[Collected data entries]
-=-=-=-=-

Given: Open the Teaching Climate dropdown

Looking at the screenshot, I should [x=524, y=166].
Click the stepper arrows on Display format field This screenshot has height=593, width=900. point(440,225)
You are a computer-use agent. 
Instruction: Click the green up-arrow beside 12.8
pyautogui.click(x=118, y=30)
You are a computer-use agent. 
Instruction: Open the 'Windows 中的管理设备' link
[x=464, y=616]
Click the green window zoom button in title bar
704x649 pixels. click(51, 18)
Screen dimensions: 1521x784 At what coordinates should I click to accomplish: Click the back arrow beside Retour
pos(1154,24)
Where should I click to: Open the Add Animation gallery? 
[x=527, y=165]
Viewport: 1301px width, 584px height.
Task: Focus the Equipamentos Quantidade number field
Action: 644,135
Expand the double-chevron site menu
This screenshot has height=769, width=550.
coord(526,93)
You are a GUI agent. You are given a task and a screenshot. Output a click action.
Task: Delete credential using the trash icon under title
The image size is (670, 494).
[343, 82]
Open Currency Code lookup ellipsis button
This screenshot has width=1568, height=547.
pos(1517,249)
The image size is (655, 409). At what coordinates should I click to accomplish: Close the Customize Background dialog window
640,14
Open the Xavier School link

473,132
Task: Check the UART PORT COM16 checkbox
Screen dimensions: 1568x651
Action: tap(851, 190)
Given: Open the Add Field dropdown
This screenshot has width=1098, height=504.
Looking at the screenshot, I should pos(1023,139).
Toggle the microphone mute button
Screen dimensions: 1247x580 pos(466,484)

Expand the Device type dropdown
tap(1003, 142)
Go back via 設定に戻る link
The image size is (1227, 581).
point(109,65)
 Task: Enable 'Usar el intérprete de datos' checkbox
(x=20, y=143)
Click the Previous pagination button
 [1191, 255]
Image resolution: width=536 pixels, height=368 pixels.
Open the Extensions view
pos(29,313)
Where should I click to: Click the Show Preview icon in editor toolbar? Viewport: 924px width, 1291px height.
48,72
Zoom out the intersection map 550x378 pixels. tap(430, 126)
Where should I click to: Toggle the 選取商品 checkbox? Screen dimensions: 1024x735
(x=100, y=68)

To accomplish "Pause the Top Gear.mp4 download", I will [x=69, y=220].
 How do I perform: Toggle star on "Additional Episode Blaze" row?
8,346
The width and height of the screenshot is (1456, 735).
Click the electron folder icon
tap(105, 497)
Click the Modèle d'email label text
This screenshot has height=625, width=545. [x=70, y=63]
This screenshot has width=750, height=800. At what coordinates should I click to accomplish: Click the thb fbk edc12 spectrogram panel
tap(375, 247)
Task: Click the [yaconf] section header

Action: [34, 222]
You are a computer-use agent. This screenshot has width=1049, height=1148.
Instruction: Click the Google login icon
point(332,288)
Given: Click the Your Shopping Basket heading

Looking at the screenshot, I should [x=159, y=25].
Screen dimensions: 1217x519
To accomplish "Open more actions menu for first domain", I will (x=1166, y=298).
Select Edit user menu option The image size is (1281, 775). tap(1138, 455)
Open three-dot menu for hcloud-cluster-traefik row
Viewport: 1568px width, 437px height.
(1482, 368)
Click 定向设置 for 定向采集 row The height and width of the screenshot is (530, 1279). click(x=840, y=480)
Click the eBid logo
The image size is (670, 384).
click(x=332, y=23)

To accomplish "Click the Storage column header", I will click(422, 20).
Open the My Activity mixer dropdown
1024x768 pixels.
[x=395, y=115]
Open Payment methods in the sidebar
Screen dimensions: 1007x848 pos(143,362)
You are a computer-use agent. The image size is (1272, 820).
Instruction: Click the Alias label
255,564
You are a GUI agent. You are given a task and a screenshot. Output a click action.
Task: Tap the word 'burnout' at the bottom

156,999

-=-=-=-=-

About this task: In the records above, find the line containing "Where should I click to: Click"; please retype it and every line after it through the last line, exactly and with nothing else.

Answer area:
Where should I click to: Click the Show Preview icon in editor toolbar? Viewport: 924px width, 1291px height.
48,72
Zoom out the intersection map 550x378 pixels. tap(430, 126)
Where should I click to: Toggle the 選取商品 checkbox? Screen dimensions: 1024x735
(x=100, y=68)

To accomplish "Pause the Top Gear.mp4 download", I will [x=69, y=220].
 How do I perform: Toggle star on "Additional Episode Blaze" row?
8,346
The width and height of the screenshot is (1456, 735).
Click the electron folder icon
tap(105, 497)
Click the Modèle d'email label text
This screenshot has height=625, width=545. [x=70, y=63]
This screenshot has width=750, height=800. At what coordinates should I click to accomplish: Click the thb fbk edc12 spectrogram panel
tap(375, 247)
Task: Click the [yaconf] section header

Action: [34, 222]
You are a computer-use agent. This screenshot has width=1049, height=1148.
Instruction: Click the Google login icon
point(332,288)
Given: Click the Your Shopping Basket heading

Looking at the screenshot, I should [x=159, y=25].
Screen dimensions: 1217x519
To accomplish "Open more actions menu for first domain", I will (x=1166, y=298).
Select Edit user menu option The image size is (1281, 775). tap(1138, 455)
Open three-dot menu for hcloud-cluster-traefik row
Viewport: 1568px width, 437px height.
(1482, 368)
Click 定向设置 for 定向采集 row The height and width of the screenshot is (530, 1279). click(x=840, y=480)
Click the eBid logo
The image size is (670, 384).
click(x=332, y=23)

To accomplish "Click the Storage column header", I will click(422, 20).
Open the My Activity mixer dropdown
1024x768 pixels.
[x=395, y=115]
Open Payment methods in the sidebar
Screen dimensions: 1007x848 pos(143,362)
You are a computer-use agent. The image size is (1272, 820).
Instruction: Click the Alias label
255,564
You are a GUI agent. You are given a task and a screenshot. Output a click action.
Task: Tap the word 'burnout' at the bottom

156,999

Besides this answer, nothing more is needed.